- _ABOUT THIS EXERCISE_
Transcribe the following entries word for word. End with the line where "Task: Open the Sort by Date menu" appears.

- _DATA FOR THIS TASK_
· · · ·

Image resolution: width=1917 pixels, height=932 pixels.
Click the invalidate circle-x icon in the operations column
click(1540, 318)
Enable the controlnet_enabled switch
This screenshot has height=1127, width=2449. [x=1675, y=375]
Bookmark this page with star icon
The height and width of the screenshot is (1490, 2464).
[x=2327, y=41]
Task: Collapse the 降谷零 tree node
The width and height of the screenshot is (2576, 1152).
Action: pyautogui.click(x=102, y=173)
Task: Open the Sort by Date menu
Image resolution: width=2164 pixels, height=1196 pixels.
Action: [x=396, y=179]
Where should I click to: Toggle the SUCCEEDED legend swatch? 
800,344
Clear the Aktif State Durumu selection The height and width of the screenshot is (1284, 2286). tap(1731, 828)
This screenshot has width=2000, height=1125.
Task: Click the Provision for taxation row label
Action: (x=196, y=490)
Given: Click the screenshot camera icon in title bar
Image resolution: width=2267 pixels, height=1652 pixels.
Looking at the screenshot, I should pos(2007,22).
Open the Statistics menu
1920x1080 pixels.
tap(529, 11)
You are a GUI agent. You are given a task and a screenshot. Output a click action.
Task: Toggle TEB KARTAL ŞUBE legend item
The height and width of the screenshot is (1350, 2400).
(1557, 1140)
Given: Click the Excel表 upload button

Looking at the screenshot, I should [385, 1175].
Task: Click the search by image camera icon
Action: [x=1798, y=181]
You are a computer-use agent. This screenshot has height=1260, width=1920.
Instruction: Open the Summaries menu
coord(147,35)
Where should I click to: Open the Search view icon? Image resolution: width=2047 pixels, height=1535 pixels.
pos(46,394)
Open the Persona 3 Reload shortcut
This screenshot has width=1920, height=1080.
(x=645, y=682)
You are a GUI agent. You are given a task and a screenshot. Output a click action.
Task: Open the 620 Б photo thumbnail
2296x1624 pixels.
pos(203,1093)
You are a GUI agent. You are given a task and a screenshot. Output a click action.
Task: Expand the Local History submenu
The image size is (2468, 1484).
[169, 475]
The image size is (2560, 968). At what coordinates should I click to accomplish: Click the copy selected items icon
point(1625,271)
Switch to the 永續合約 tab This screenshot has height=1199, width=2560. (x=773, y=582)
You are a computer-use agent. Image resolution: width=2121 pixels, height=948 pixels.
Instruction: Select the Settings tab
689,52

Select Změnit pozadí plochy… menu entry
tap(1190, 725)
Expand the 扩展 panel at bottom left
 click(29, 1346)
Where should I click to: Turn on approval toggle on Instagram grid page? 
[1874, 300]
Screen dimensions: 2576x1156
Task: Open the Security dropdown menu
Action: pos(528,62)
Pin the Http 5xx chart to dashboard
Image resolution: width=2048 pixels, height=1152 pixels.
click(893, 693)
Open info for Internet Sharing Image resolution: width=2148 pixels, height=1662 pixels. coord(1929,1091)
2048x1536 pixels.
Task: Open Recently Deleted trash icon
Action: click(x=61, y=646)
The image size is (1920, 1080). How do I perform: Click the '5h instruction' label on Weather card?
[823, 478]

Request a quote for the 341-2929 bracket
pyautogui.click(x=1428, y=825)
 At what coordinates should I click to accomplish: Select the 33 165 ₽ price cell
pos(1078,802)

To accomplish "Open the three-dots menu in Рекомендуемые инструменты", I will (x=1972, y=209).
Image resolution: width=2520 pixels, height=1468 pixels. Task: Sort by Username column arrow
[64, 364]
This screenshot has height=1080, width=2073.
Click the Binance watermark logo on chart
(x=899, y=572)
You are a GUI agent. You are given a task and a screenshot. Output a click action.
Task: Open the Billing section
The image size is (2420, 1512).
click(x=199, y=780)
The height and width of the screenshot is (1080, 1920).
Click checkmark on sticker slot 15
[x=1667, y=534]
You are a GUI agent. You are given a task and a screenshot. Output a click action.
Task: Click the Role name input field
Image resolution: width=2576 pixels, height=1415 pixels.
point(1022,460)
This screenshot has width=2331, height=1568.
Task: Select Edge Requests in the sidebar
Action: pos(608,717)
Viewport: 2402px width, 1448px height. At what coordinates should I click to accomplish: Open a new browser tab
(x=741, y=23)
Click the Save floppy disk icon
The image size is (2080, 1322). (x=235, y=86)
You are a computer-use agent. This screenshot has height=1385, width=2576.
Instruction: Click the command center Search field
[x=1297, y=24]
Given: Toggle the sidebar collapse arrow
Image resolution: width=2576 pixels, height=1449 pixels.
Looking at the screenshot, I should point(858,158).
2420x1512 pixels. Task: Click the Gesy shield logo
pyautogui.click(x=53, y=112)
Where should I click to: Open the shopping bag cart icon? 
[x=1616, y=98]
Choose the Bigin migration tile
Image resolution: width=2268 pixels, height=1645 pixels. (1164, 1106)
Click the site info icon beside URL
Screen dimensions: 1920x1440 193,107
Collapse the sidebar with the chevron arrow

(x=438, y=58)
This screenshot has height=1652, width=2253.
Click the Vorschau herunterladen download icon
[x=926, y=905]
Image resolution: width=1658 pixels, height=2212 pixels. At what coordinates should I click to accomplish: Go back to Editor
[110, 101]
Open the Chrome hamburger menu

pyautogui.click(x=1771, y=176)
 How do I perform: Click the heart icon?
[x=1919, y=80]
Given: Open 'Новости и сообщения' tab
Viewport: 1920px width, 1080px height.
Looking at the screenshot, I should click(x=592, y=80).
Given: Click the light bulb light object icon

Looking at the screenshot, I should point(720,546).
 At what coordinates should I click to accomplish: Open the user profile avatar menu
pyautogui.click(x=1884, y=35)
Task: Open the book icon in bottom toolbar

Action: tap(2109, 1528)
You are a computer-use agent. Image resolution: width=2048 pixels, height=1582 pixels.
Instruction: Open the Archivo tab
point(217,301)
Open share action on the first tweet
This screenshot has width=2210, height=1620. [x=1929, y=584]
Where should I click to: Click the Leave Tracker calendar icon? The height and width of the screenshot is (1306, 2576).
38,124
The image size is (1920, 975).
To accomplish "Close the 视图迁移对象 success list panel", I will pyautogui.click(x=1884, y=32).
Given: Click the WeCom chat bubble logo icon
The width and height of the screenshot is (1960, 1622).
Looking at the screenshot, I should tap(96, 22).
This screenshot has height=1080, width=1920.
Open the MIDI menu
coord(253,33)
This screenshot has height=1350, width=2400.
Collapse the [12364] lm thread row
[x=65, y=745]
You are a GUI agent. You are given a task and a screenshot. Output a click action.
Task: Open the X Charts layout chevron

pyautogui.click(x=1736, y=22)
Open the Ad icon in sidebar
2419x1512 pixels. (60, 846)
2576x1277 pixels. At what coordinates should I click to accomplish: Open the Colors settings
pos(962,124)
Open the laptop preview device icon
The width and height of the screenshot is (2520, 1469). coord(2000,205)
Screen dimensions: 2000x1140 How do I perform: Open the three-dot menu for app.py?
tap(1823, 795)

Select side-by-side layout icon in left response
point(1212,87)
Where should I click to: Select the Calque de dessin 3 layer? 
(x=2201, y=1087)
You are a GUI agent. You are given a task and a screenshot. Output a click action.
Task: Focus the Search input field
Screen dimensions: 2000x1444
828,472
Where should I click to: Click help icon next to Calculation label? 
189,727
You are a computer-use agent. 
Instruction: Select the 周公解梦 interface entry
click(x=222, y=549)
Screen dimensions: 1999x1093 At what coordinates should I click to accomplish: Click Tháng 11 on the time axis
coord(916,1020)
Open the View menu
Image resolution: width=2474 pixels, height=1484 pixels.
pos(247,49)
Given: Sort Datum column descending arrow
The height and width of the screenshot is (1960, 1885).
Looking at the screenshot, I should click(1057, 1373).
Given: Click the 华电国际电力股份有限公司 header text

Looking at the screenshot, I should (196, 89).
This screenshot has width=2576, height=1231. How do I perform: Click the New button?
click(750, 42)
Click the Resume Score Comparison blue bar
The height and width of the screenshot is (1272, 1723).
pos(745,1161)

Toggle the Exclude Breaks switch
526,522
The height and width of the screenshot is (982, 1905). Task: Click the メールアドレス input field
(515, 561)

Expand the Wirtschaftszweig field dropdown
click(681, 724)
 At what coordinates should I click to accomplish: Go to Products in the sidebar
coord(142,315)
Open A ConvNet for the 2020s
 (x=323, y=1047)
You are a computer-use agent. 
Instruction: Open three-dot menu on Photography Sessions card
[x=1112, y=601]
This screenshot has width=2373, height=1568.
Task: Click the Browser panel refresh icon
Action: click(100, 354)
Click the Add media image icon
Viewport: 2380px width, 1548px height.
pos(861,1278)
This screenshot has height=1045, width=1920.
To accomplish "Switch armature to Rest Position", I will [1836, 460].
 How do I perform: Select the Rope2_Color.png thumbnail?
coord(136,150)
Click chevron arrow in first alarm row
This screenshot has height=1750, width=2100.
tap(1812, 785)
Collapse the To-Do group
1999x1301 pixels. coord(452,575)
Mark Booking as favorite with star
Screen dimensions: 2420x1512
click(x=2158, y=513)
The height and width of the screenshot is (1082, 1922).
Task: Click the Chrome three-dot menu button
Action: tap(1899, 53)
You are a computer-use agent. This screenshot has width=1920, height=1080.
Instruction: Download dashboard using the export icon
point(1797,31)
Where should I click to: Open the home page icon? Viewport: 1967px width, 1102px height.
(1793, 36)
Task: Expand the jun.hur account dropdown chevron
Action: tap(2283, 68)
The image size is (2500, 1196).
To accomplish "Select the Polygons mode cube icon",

· · · ·

- _RESULT BELOW_
Image resolution: width=1917 pixels, height=932 pixels.
Click the invalidate circle-x icon in the operations column
click(1540, 318)
Enable the controlnet_enabled switch
This screenshot has height=1127, width=2449. [x=1675, y=375]
Bookmark this page with star icon
The height and width of the screenshot is (1490, 2464).
[x=2327, y=41]
Task: Collapse the 降谷零 tree node
The width and height of the screenshot is (2576, 1152).
Action: pyautogui.click(x=102, y=173)
Task: Open the Sort by Date menu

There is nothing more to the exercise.